UNITED STATES OF AMERICA,
v.
JEFFREY STEIN, ET AL., DEFENDANTS.
IN RE UNITED STATES OF AMERICA,
v.
JEFFREY STEIN, ET AL., DEFENDANTS.
JEFFREY STEIN, ET AL., PLAINTIFFS,
v.
KPMG LLP, DEFENDANT.



The opinion of the court was delivered by: Lewis A. Kaplan, District Judge

MEMORANDUM OPINION

The sixteen KPMG Defendants seek an order compelling KPMG to advance their defense costs in this criminal case and a corresponding declaratory judgment. On September 6, 2006, this Court denied KPMG's motion to dismiss their complaint. Trial of the advancement claim has been set for October 17 in the hope of resolving this dispute in sufficient time to adhere to the already once-postponed January 2007 trial date for the criminal charges.

KPMG has filed a notice of appeal, claiming that the Court erred in denying its motion because it lacks ancillary jurisdiction to hear the dispute and the KPMG Defendants are obliged to arbitrate the advancement issue. KPMG now moves for a stay pending appeal. The Court assumes familiarity with the three previous pertinent opinions in this case.*fn1

Discussion

A. Legal Standard

The fact that KPMG seeks to appeal this Court's ruling that the advancement claims are not arbitrable neither deprives this Court of jurisdiction to proceed to trial nor, in and of itself, requires a stay. To the contrary, as KPMG concedes, "a stay is not required," and the question whether to proceed to trial despite the pendency of an appeal claiming a right to arbitrate lies within the discretion of the district court.*fn2 So too with the attempt to appeal the ancillary jurisdiction ruling.

"Four criteria are relevant in considering whether to issue a stay of an order of a district court or an administrative agency pending appeal: the likelihood of success on the merits, irreparable injury if a stay is denied, substantial injury to the party opposing a stay if one is issued, and the public interest."*fn3 As the requisite degree of likelihood of success "will vary according to the court's assessment of the other [stay] factors,"*fn4 it is appropriate to begin with the equities and the public interest.

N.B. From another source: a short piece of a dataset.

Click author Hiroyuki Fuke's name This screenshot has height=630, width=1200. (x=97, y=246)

Moreover, in balancing the equities, it is helpful to consider whether the harm to the applicant if a stay were denied and the order appealed from reversed would outweigh the harm to the opponent if a stay were granted and the order appealed from upheld.*fn5

B. Analysis

1. Irreparable Injury

Absent a stay, KPMG will be compelled to participate in pretrial discovery and, perhaps, other pretrial proceedings. It faces also two other possibilities. First, depending upon how quickly the appeal is decided, it could face a trial. Second, again depending upon how quickly the appeal is decided, the matter may proceed to judgment. In each case, therefore, we consider whether the possibility, were it to occur, actually would injure KPMG and, if so, whether the injury would be irreparable.

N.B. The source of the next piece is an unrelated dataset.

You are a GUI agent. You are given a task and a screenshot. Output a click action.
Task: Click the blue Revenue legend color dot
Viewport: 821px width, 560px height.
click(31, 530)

It is doubtful that participation in discovery proceedings in this Court would injure KPMG, let alone irreparably, even if it ultimately prevailed on its claim that it is entitled to arbitrate rather than litigate. In the one previous arbitration concerning this issue, KPMG sought discovery. Indeed, its arbitration strategy appears to be to provoke the KPMG Defendants to invoke the Fifth Amendment by seeking to question them in depositions concerning the merits of the criminal case and then to seek either dismissal or stay of their claims based on their assertions of their constitutional rights.*fn6 Hence, the suggestion that pretrial discovery here would injure KPMG is unpersuasive, as KPMG appears to want discovery regardless of where this dispute is litigated. Even if that were not the case, any depositions or other discovery taken here during the pendency of the appeal could be used in any arbitrations that eventually might take place. So it is difficult to regard such discovery as irreparable injury. Nor does the fact that the KPMG Defendants have served what KPMG claims are expansive document requests alter this analysis. If, after seeking agreement on narrower requests, KPMG still has objections to any of the discovery, it has ample recourse in this Court, just as would any other litigant.

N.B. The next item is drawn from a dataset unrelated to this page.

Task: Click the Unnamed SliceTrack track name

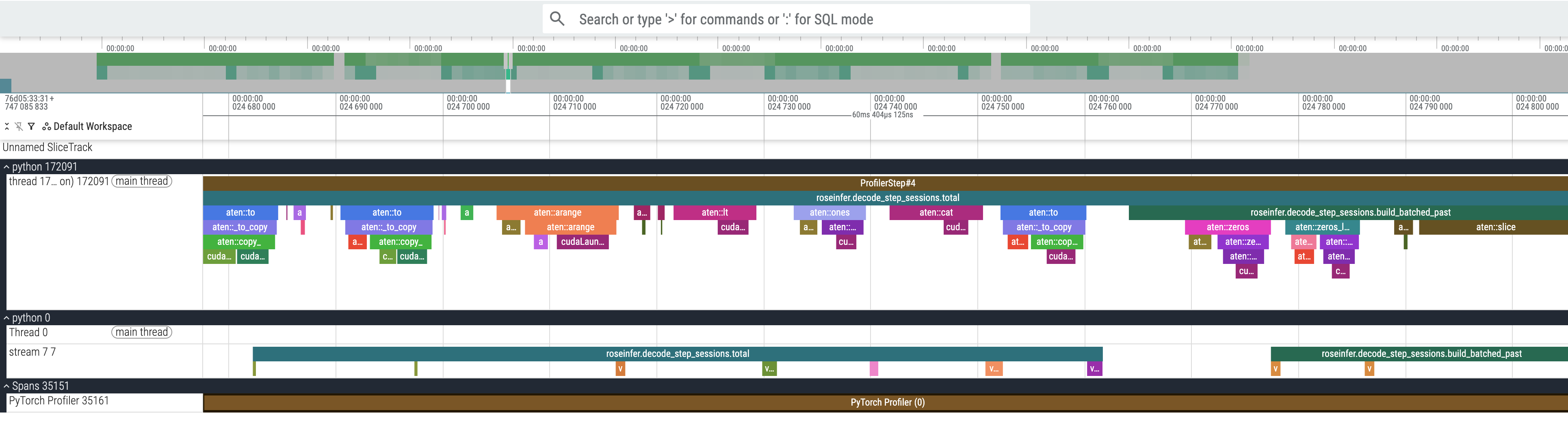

The analysis of the possibility that these claims could be tried in this Court and, indeed, result in a judgment here rather than in arbitral fora is somewhat different.

If further proceedings before this Court threatened irrevocably to deprive KPMG, assuming it ultimately prevailed on its claim that the matter should be arbitrated, of an arbitral as distinct from a court decision, KPMG could be threatened with irreparable injury. But that is not the case. Even if the advancement claim now before this Court were tried to judgment, any error in proceeding with it here rather than compelling arbitration could be corrected by the Court of Appeals vacating the judgment. Hence, KPMG's position amounts only to a claim that participation in a trial here -- as distinguished from its result -- itself would constitute irreparable injury. So we turn to that contention.

If KPMG prevailed in this Court, which is possible, it presumably would be quite happy with the result and drop the appeal. In that event, participation in a trial here would have resulted in no injury at all.

It is possible also that KPMG would lose here and appeal. Were that to occur, there would be at least two possibilities.

First, KPMG might succeed on the arbitration issue on appeal without the Court of Appeals addressing the merits. In that event, the cost and inconvenience of the trial to some degree would have been unnecessary, as the matter might go on to arbitration. ...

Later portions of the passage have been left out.